2.1.1.2 Kondensor Berfungsi mencairkan kembali refrigeran (mengkondensasi) bertekanan dan bertemperatur tinggi dari kompresor dengan melepaskan panas sebanyak kalor laten pengenbunan dengan dibantu fan untuk melepas kalor. Bila beban kalor dibawah rata-rata kemampuan pengkondisian udara yang dipakai maka sekitar dua pertiga bagian kondensor akan terdiri dari refrigeran uap panas sedangkan satu per tiga bagian sisanya terdiri dari refrigeran cair.Namun proses pencairan ini tidak terjadi sempurna dan tekanan refrigeran tidak terlalu turun Konstruksi kondensor yang digunakan pada alat uji terbuat dari bahan aluminium yang disusun berkelok-kelok dan tiap kelokan dipasang sirip-sirip untuk lebih mudah melepaskan kalor.
2.1.1.3 Receiver dryer Komponen ini dipasang pada saluran semi cair bertekanan tinggi diantara kondensor dan katup ekspansi yang berfungsi menyerap kelembaban akibat proses
kondensasi yang terjadi didalam kondensor sisamping itu juga berfungsi menyaring material asing yang ikut bersirkulasi dalam system. Konstruksinya berupa tabung besi atau aluminium. Didalamnya terdapat zat pengering (desiccant) terbuat dari silica gel yang berfungsi menyerap uap air yang bercampur pada refrigeran setelah terjadi kondensasi. Pada bagian atas alat terdapat kaca (sigt glass) yang berfungsi memeriksa tingkat kejenuhan dan kondisi (volume) refrigeran agar tetap sama.

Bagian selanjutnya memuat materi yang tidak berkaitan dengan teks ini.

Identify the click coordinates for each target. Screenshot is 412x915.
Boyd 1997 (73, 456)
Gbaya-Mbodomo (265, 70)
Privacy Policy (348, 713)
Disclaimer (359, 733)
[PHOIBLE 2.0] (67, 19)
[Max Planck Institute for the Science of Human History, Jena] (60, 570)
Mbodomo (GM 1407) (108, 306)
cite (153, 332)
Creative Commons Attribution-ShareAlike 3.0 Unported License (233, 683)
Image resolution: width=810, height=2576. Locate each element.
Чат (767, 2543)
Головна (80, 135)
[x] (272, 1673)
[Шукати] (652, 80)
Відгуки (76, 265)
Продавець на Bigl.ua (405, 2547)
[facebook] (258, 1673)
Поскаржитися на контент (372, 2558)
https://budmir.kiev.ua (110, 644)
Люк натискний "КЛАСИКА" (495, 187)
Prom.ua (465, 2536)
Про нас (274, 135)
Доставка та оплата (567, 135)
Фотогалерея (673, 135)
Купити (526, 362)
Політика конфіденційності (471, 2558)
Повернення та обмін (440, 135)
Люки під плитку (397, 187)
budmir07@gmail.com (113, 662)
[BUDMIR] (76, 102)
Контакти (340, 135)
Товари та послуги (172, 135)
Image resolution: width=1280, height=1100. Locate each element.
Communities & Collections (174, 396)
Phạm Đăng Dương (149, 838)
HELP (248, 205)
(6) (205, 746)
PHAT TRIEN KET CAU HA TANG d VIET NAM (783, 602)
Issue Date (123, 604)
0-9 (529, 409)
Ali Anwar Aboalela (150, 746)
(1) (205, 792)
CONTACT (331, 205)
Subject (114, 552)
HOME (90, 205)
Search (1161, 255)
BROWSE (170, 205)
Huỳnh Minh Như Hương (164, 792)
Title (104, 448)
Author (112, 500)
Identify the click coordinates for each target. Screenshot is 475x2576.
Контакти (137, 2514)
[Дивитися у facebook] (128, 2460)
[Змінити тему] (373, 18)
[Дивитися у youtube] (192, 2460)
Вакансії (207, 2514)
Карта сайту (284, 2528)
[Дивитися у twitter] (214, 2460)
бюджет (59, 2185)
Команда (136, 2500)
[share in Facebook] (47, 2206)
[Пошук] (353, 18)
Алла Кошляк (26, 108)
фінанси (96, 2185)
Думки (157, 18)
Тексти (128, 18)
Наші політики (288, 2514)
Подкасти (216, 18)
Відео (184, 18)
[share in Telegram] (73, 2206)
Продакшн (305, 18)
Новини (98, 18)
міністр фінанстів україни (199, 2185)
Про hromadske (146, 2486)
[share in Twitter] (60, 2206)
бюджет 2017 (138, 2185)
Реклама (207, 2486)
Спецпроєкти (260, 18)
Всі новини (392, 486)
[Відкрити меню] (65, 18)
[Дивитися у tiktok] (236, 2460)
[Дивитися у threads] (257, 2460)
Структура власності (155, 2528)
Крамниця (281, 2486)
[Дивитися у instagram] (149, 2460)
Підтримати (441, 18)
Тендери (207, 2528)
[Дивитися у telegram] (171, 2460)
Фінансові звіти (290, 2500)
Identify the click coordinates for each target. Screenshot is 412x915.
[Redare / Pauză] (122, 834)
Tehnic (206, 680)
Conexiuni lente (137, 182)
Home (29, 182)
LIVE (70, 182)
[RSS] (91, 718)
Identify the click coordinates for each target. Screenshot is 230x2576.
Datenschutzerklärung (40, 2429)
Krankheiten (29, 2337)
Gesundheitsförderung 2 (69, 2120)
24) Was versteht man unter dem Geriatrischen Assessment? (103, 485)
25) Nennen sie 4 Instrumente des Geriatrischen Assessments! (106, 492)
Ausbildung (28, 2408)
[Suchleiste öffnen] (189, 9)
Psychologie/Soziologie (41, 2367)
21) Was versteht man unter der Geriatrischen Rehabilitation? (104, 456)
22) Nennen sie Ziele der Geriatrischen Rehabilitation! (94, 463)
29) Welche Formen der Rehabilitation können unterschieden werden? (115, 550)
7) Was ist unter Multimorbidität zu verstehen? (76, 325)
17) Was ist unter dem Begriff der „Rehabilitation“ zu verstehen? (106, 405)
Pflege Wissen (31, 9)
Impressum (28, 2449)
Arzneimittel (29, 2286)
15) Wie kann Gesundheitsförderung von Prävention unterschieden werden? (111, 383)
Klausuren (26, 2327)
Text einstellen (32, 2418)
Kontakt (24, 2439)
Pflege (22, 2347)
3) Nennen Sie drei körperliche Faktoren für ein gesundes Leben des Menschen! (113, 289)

2.1.1.4 Katup Ekspansi Berfungsi menurunkan tekanan refrigeran dan mengatur aliran refrigeran ke evaporator. Alat ekspansi yang umum digunakan dalam system kompresi uap adalah pipa kapiler, katup ekspansi berpengendali panas lanjut (superheat controlled exapansion valve), katup apung (floating valve), dan katup ekspansi tekanan konstan (constant pressure expansion valve). Alat ekspansi yang umum digunakan hanya pipa kapiler dan katup ekspansi panas lanjut.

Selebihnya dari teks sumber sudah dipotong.